This talk focuses on the South Korean borderlands, along the Korean Demilitarized Zone, which has separated the two Koreas since the end of the Korean War (1950-53). Based on ethnographic research with ecological scientists and citizen scientists who conduct fieldwork in heavily militarized areas near the DMZ, this talk analyzes how ecological studies of the flora and fauna of the DMZ region exemplify "biological peace," or peace beyond geopolitics.
Biological peace informs the sensibilities of South Koreans who are drawn to the rare ecology of the DMZ because it introduces a new orientation toward the division and Cold War Korean politics. Hiro Miyazaki has called reorientation a "key operation of hope."
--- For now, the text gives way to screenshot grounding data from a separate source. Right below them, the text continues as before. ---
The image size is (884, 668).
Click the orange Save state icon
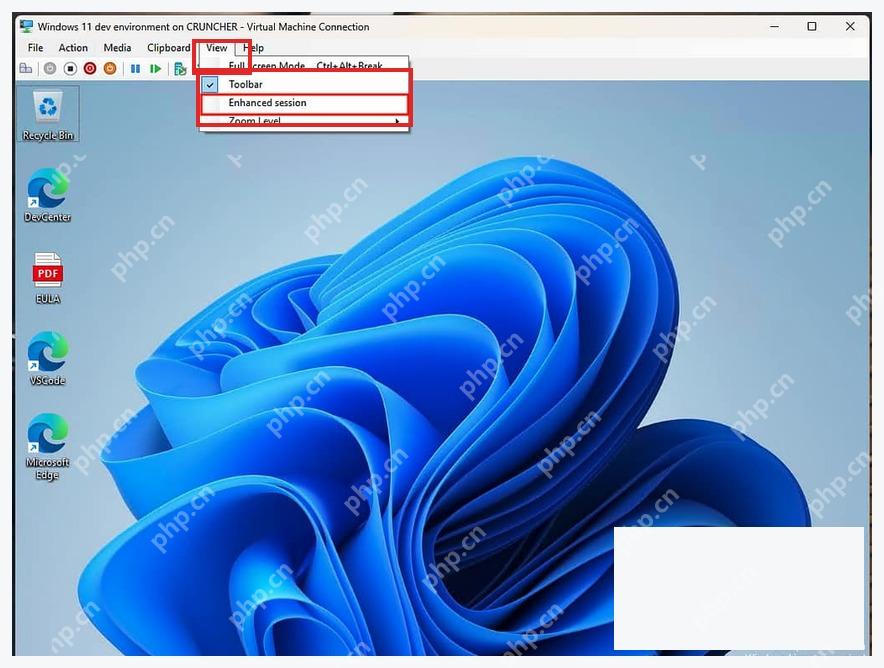click(110, 68)
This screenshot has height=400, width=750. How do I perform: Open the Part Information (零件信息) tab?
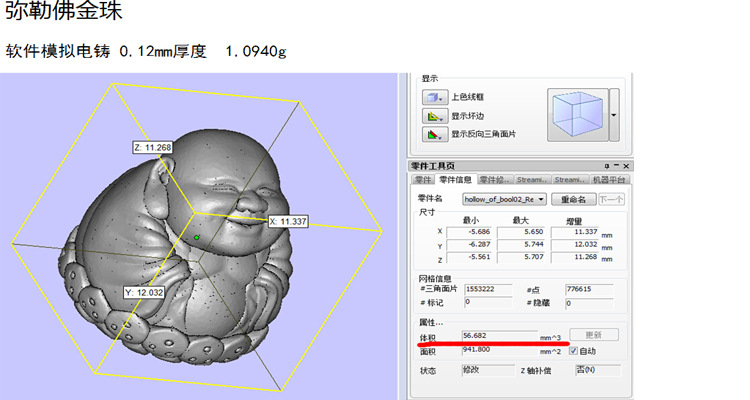pos(456,180)
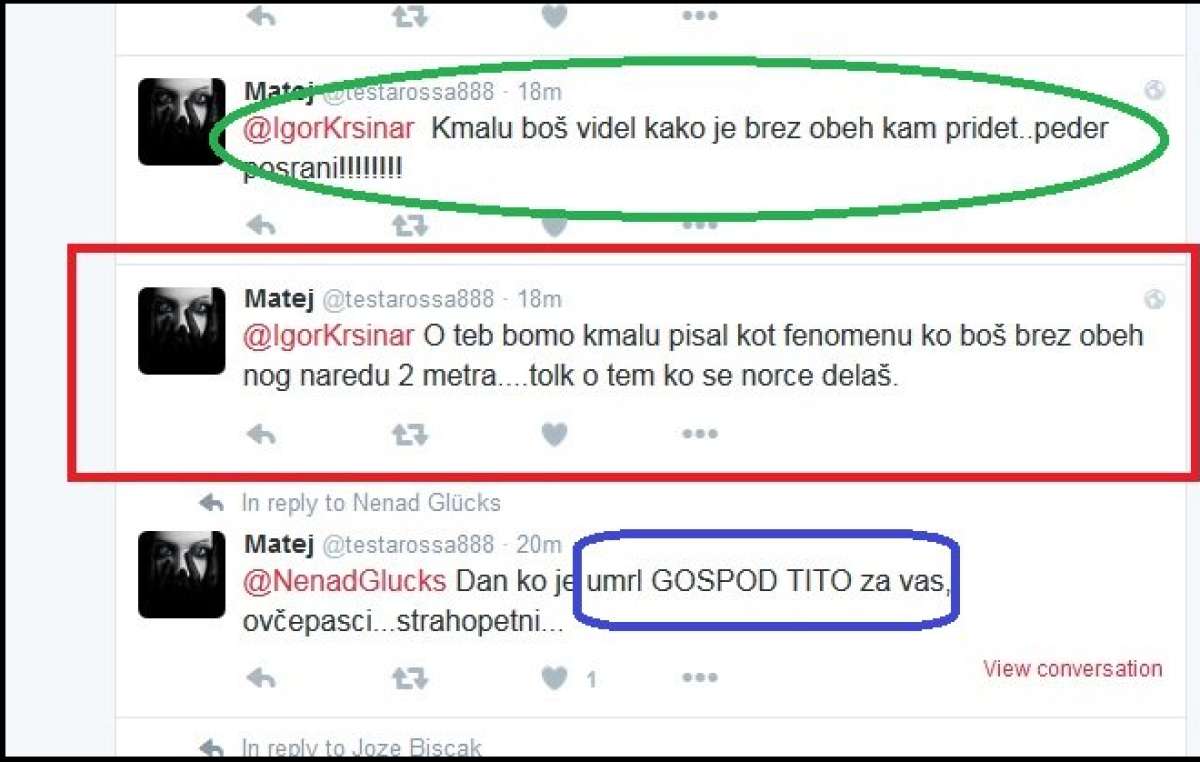Open more options on GOSPOD TITO tweet
Screen dimensions: 1200x762
[x=700, y=679]
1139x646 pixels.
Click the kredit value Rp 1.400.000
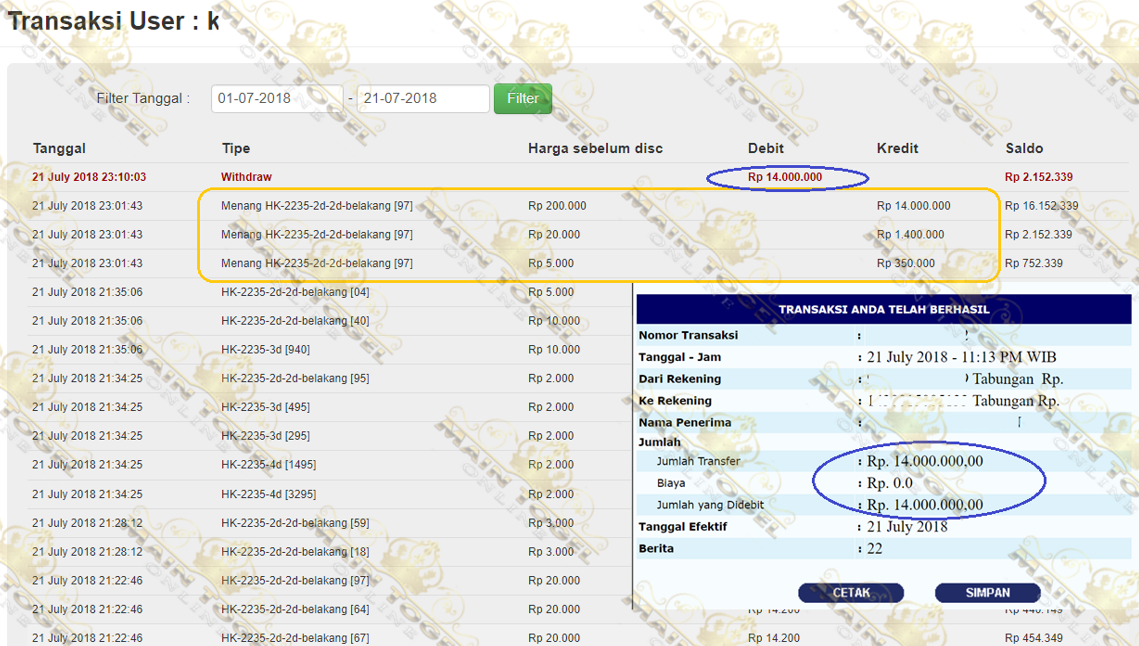tap(910, 235)
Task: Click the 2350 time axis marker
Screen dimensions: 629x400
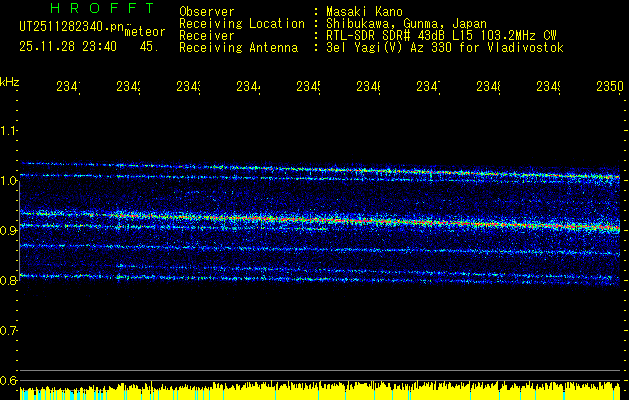Action: pos(609,88)
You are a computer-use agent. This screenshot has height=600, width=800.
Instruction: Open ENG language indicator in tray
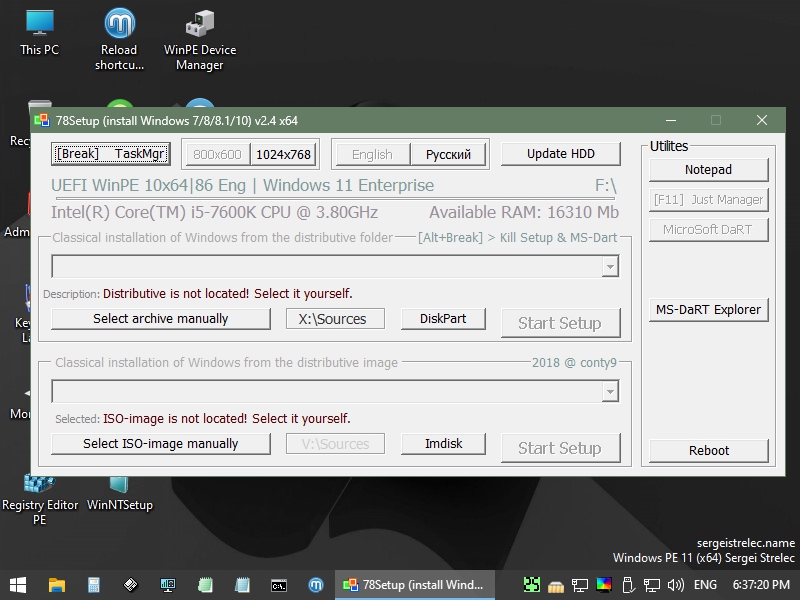pos(705,584)

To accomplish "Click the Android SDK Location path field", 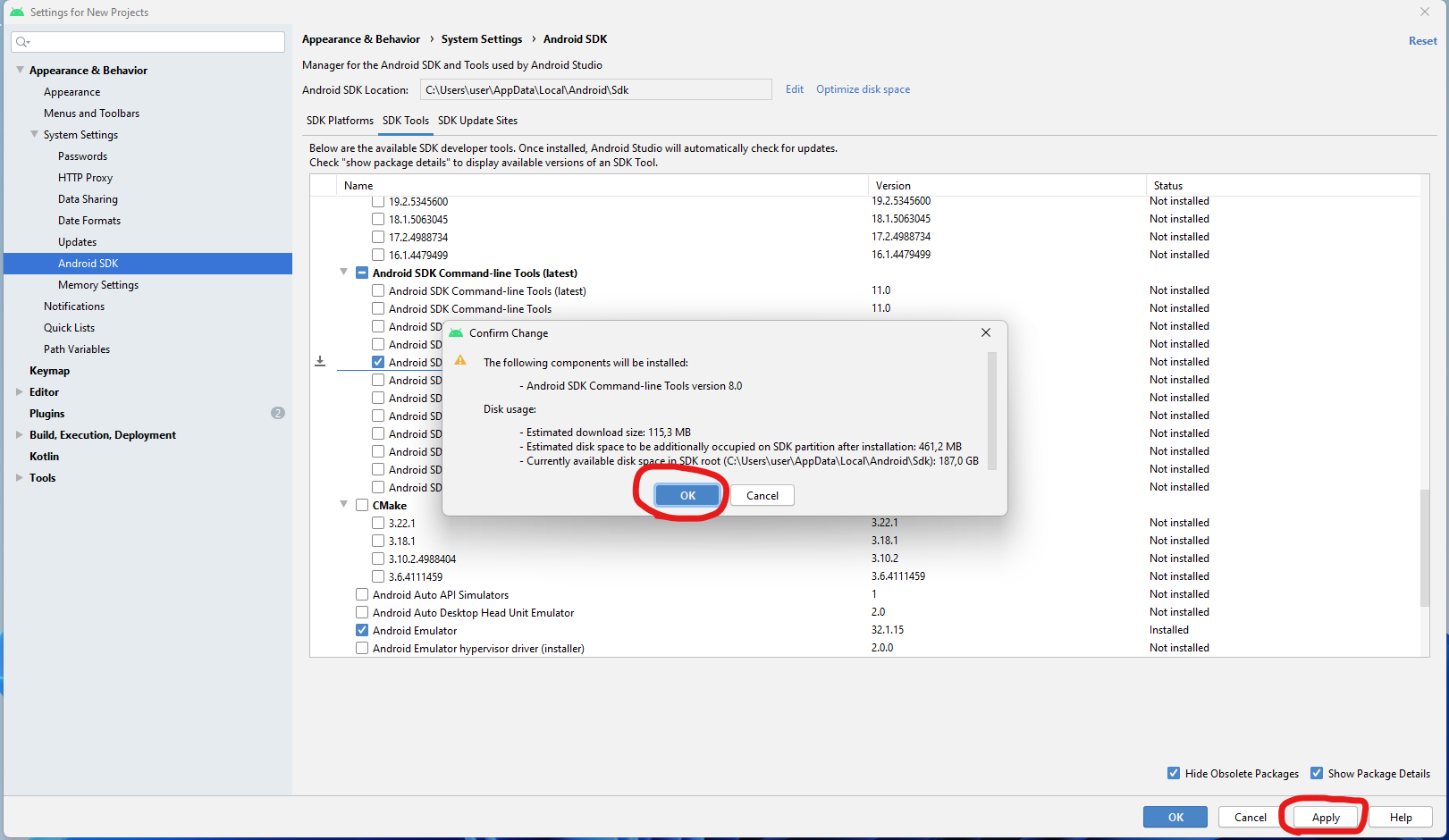I will coord(595,89).

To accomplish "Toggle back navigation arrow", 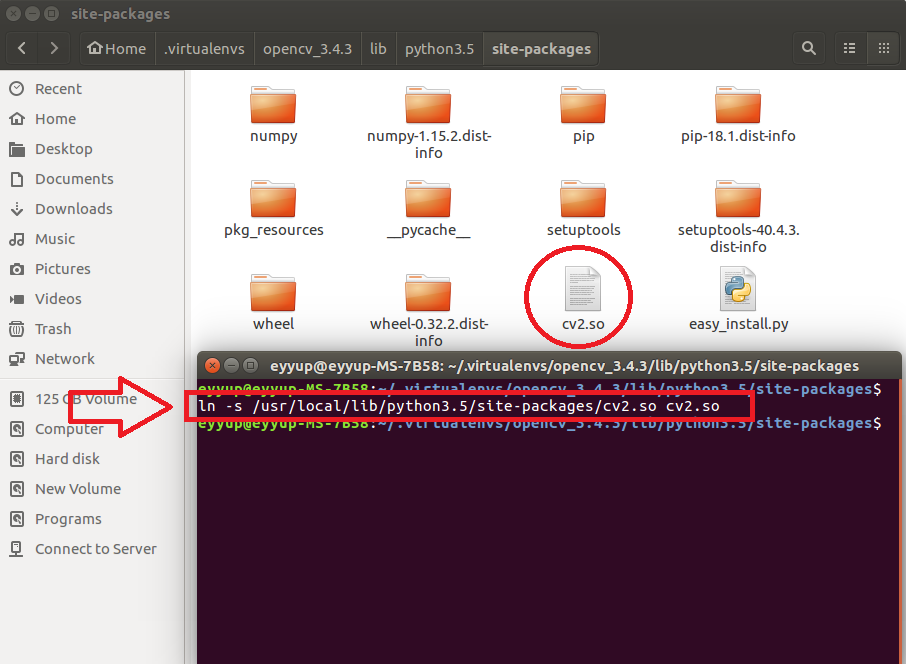I will coord(22,47).
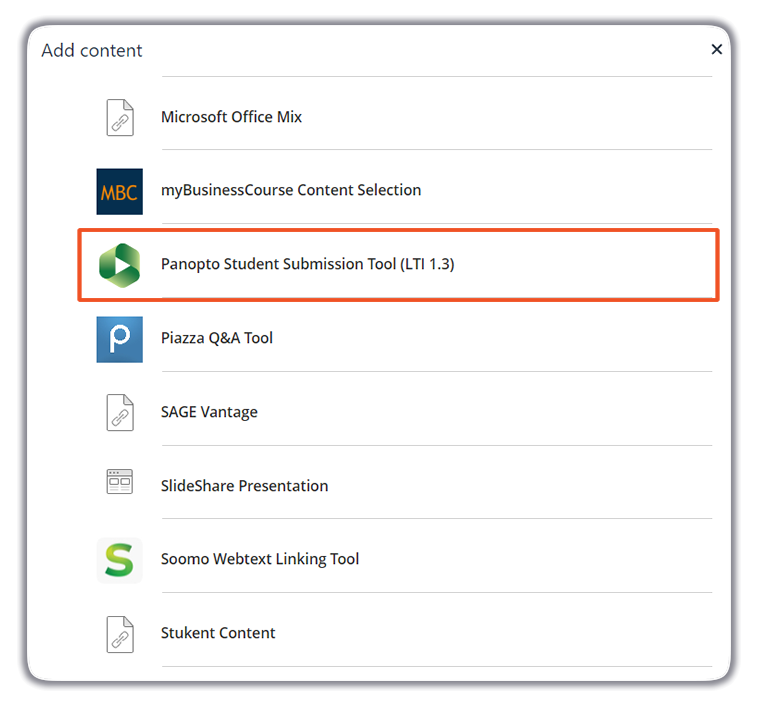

In the case of the Korean DMZ, I argue that hope in the ecologies of the DMZ does not lead to a hope for peace in the form of unification, but for a more expansive understanding of peace, one that can include nonhuman life forms and the habitats that are crucial to their survival. I discuss how biological peace can likewise help to impel a reorientation in theorizations of peace, to include both the cosmopolitical turn of feminist STS and the more-than-human worldings of multispecies ethnography.
About the speaker
Eleana Kim is a sociocultural anthropologist and associate professor of anthropology and Asian American Studies at University of California, Irvine. She is the author of Making Peace with Nature: Ecological Encounters along the Korean DMZ (2022) and Adopted Territory: Transnational Korean Adoptees and the Politics of Belonging (2010), both published by Duke University Press.